The task
In the definitions below, what is the substring \(x_{i+1}\cdots x_n\) of a search point x called?

Document segment
============================================================

Definition 9 (SSGA lineage)

Let x be any individual that was added to the population by mutating an individual y. Then individual y is called the parent of individual x. Let \(z=\alpha_1\cdot \beta_2\) be any individual that was added to the population by crossover between two individuals \(x = \alpha_1\cdot\alpha_2\) and \(y = \beta_1 \cdot \beta_2.\) If \(\alpha_1=\beta_1,\) then individual y is the parent of individual x, and if \(\alpha_1\neq \beta_1,\) then individual x is the parent of individual z. The lineage of an individual in the population is the sequence of search point associated with the parent relations.

Definition 10 (TwoPathsprefix)

Let x be any search point where \(x_1=x_2=\cdots=x_i\) and \(x_i\neq x_{i+1}\) for an integer i where \(1\leq i\leq n.\) Then i is the prefix length of search point x, the substring \(x_1\cdots x_i\) is called the prefix of search point x, and the substring \(x_{i+1}\cdots x_n\) is called the suffix of search point x.

============================================================

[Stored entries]

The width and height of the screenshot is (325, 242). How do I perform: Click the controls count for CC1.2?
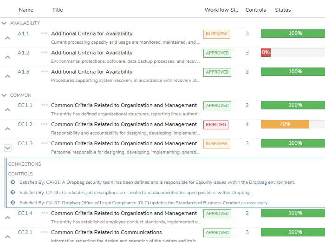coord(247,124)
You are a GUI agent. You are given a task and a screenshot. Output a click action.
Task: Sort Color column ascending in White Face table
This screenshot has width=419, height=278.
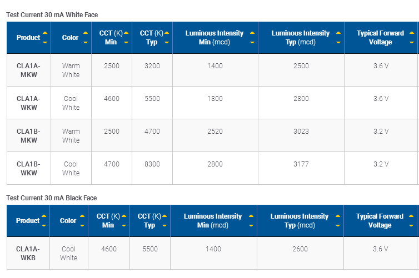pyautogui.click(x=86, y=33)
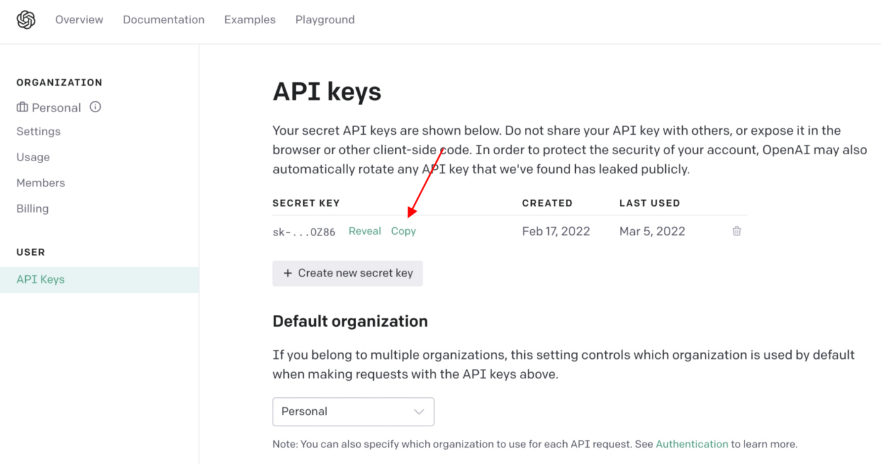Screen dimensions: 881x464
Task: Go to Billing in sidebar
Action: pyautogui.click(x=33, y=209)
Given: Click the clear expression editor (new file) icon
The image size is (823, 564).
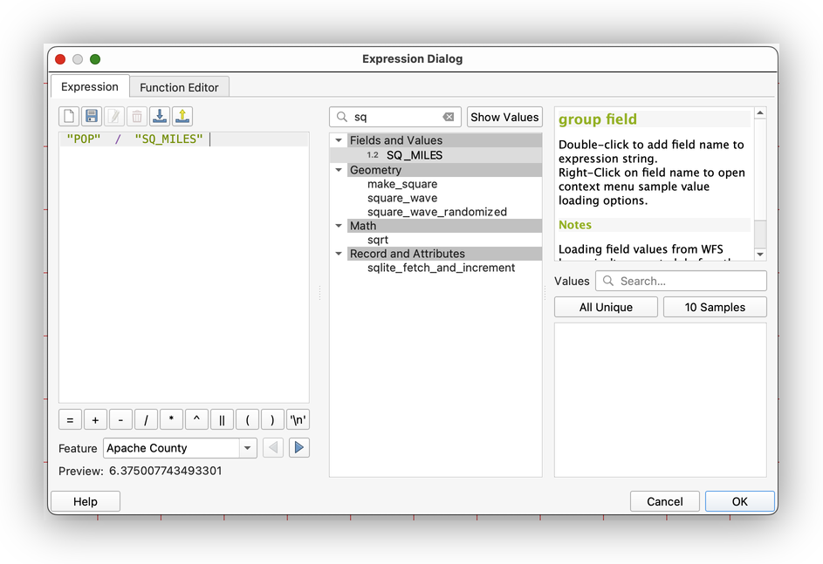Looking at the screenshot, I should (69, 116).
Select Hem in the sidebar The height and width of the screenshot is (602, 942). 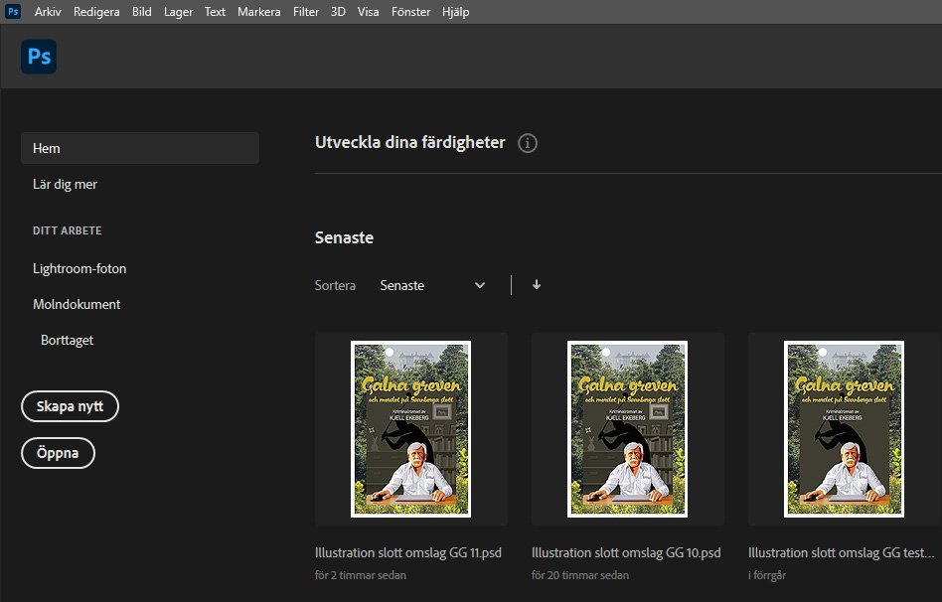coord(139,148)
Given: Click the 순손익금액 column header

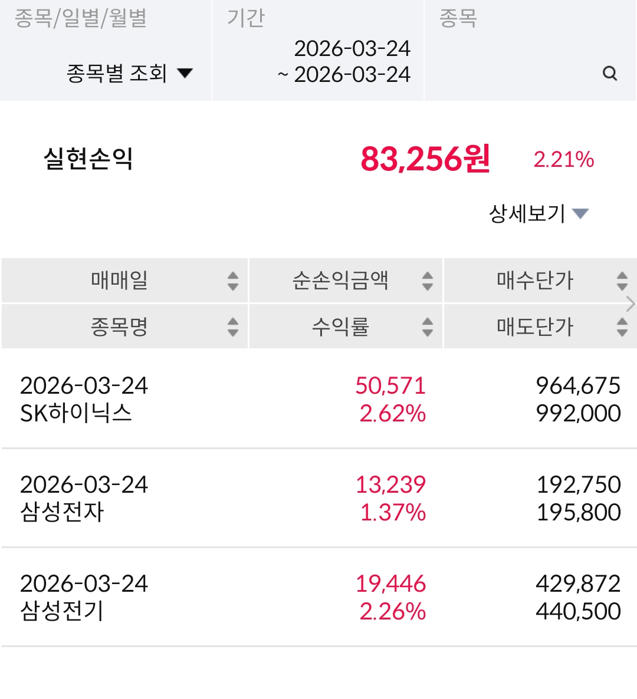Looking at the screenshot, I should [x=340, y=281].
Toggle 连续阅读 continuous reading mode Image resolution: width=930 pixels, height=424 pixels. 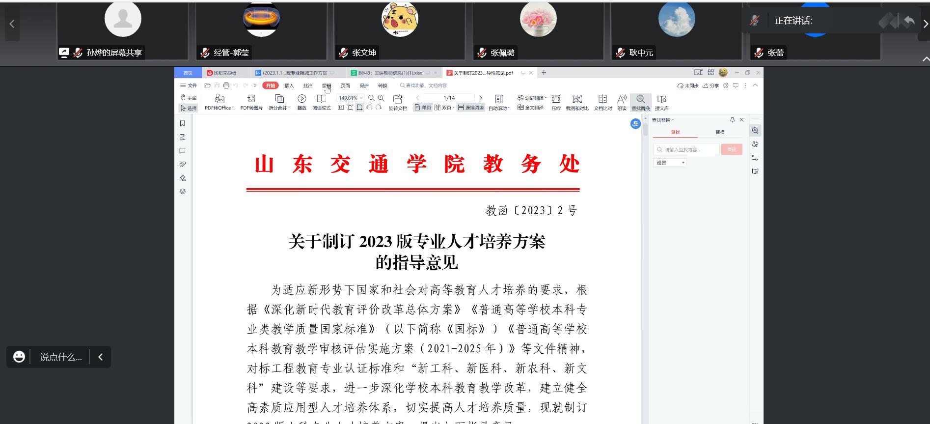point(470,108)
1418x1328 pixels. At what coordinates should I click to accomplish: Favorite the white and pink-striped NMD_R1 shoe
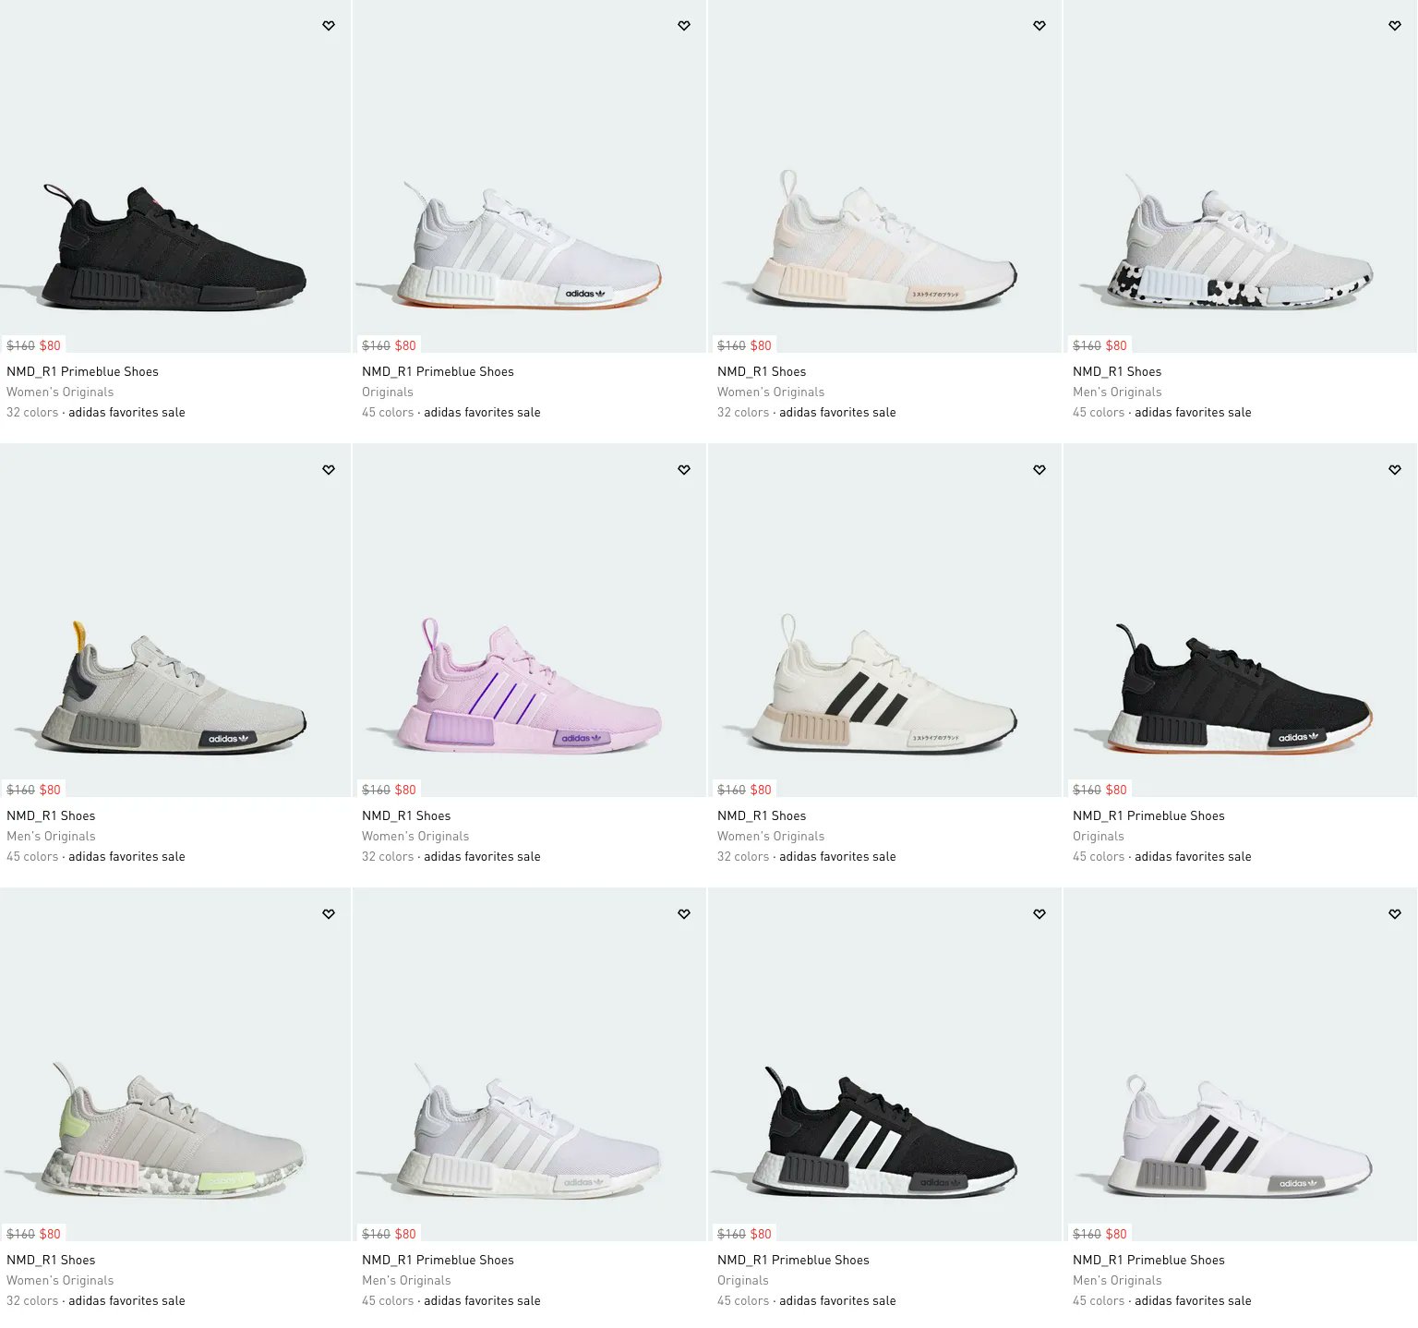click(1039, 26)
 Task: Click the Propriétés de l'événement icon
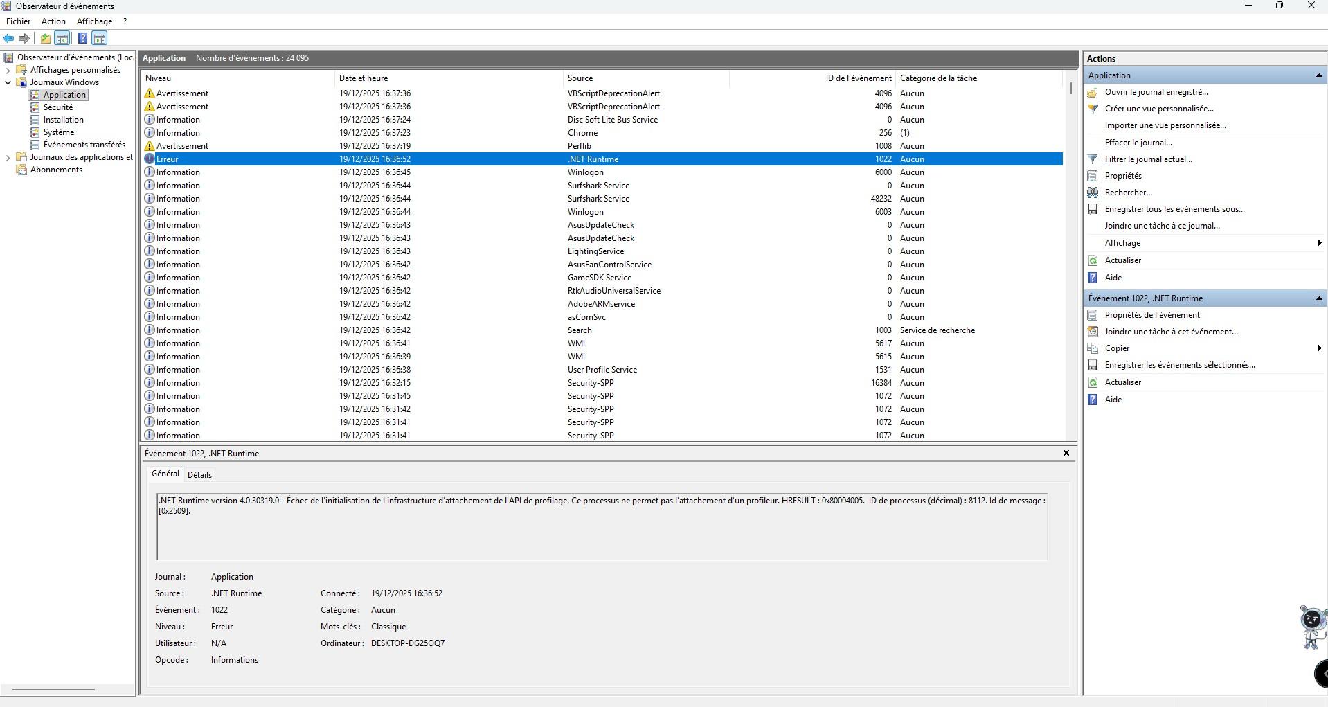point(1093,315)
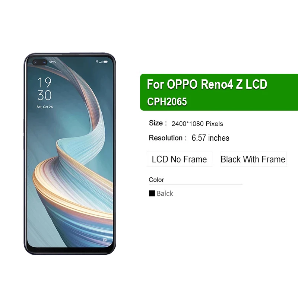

============================================================

Result of this task
The suffix of search point x.